La proposta di accordo dev'essere depositata presso il tribunale del luogo di residenza barra spese del debitore e l'organismo di composizione della crisi entro i tre giorni successivi al deposito dei libri notificare la proposta di accordo alla gente di Lione e agli uffici fiscali competenti anche presso gli enti locali.
La proposta (accordo o piano) deve contenere ai sensi dell'art. 9:
- l'elenco di tutti i creditori con l'indicazione delle somme dovute;
- l'elenco di tutti i beni del debitore e degli atti di disposizione su di essi compiuti negli ultimi cinque anni;
- le dichiarazioni dei redditi degli ultimi tre anni (nel caso di accordo);
- l'elenco delle spese correnti necessarie al sostentamento della famiglia previa indicazione della composizione del nucleo familiare corredata dal certificato di stato di famiglia;
- le scritture contabili degli ultimi tre esercizi;
- l'attestazione della fattibilità dell'accordo o del piano rilasciata dall'organismo di composizione delle crisi da sovraindebitamento che assiste il debitore.
La presentazione della proposta di accordo o di piano del consumatore sospende agli effetti del concorso con gli altri crediti ammessi al passivo il corso degli interessi convenzionali o legali, con eccezione di quelli garantiti da titolo di prelazione.
Una volta ultimata la fase di predisposizione del piano di presentazione della relativa documentazione, si apre la fase di omologazione del piano con l'intervento del Tribunale competente per territorio.

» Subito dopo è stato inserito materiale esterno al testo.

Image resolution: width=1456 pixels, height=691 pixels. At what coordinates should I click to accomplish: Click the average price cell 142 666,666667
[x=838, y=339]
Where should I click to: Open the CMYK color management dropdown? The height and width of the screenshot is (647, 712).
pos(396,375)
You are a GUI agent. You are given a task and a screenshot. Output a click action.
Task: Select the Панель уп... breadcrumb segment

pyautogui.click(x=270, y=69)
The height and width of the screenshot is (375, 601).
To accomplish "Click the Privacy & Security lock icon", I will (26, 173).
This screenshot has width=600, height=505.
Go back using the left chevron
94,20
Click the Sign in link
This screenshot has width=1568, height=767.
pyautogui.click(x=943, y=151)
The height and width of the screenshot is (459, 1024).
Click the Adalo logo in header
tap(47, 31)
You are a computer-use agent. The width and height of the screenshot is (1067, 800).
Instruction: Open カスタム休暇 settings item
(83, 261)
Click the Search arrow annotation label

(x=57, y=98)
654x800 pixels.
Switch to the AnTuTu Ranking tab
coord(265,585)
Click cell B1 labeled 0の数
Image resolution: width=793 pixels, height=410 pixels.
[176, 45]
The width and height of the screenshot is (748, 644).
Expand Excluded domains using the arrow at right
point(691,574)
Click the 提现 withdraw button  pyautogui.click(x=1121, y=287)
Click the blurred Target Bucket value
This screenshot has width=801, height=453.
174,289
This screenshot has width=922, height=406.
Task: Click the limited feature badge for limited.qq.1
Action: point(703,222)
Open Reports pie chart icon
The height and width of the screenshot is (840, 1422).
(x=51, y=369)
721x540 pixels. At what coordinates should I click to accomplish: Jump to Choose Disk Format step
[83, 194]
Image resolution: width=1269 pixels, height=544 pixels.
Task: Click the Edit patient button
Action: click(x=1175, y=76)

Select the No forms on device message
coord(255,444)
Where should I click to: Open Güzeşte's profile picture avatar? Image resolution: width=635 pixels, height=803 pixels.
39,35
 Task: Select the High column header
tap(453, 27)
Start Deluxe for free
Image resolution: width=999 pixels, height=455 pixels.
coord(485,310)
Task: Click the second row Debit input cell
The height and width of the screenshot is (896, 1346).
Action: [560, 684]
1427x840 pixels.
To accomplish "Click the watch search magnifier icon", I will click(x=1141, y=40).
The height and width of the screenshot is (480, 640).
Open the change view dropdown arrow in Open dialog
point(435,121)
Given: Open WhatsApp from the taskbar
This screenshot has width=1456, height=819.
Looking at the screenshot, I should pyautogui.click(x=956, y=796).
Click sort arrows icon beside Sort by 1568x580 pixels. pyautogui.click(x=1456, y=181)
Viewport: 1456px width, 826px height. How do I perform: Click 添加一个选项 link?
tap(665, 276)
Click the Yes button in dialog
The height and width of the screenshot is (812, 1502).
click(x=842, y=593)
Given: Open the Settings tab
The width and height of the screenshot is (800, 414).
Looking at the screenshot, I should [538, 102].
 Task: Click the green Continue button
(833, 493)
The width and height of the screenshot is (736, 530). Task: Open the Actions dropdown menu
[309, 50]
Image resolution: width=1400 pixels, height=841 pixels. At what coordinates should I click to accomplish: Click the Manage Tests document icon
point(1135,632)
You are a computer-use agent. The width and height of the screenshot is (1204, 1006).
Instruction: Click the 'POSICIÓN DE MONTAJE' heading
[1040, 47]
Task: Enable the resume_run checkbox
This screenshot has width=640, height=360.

Il Tribunale, verificata la rispondenza del piano ai requisiti stabiliti dalla legge, fissa l'udienza disponendo la comunicazione ai creditori e stabilendo idonea forma di pubblicità della proposta e del decreto. In caso di svolgimento di attività di impresa da parte del debitore, la pubblicazione avviene in una particolare sezione del Registro delle Imprese.
Il Tribunale adotta quindi il provvedimento sull'inibitoria di atti pregiudizievoli nei confronti del debitore stabilendo una durata massima di 120 giorni. Nel medesimo provvedimento il Tribunale dovrebbe altresì stabilire il termine entro il quale i creditori possono esprimere il loro consenso.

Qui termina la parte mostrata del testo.